* _EXERCISE AIM_
Return the complete listing exactly as it reads, with each picture removed.

________________

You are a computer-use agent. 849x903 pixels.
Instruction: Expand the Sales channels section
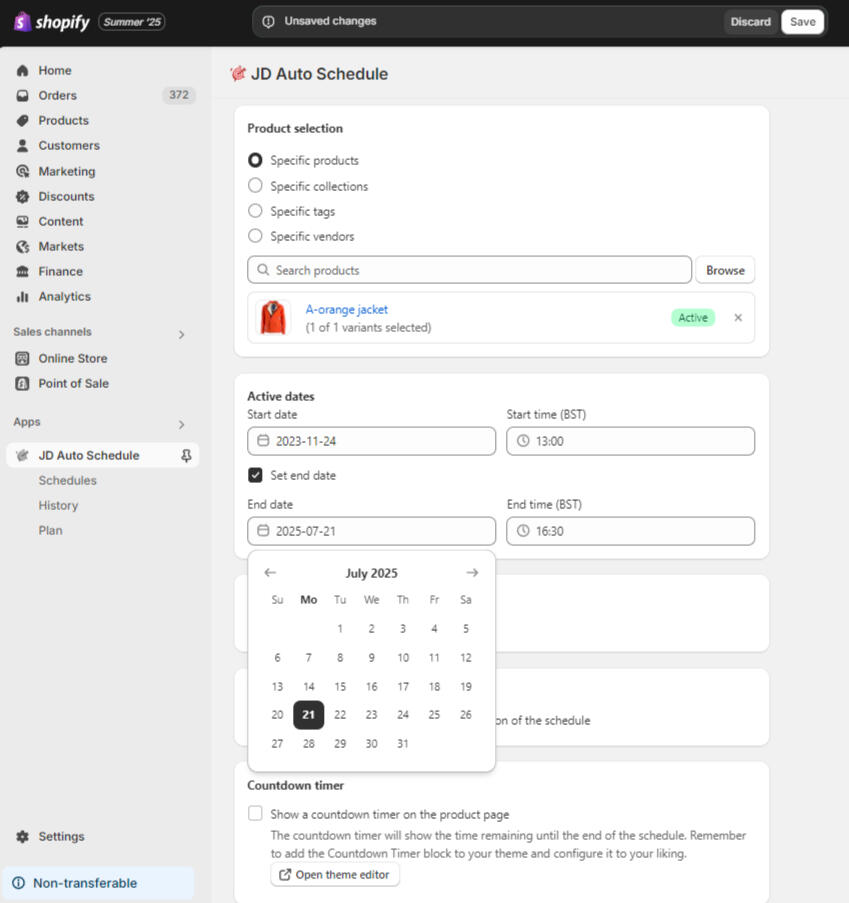(x=181, y=334)
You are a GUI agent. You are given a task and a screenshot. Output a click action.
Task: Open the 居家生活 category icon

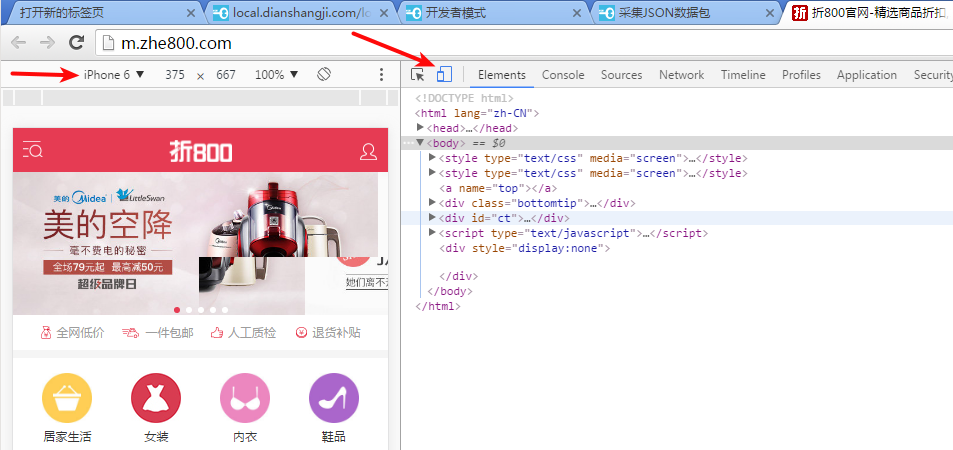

________________

* _RESPONSE TO THIS EXERCISE_
You are a computer-use agent. 849x903 pixels.
Instruction: Expand the Sales channels section
(x=181, y=334)
You are a GUI agent. You are given a task and a screenshot. Output a click action.
Task: Open the 居家生活 category icon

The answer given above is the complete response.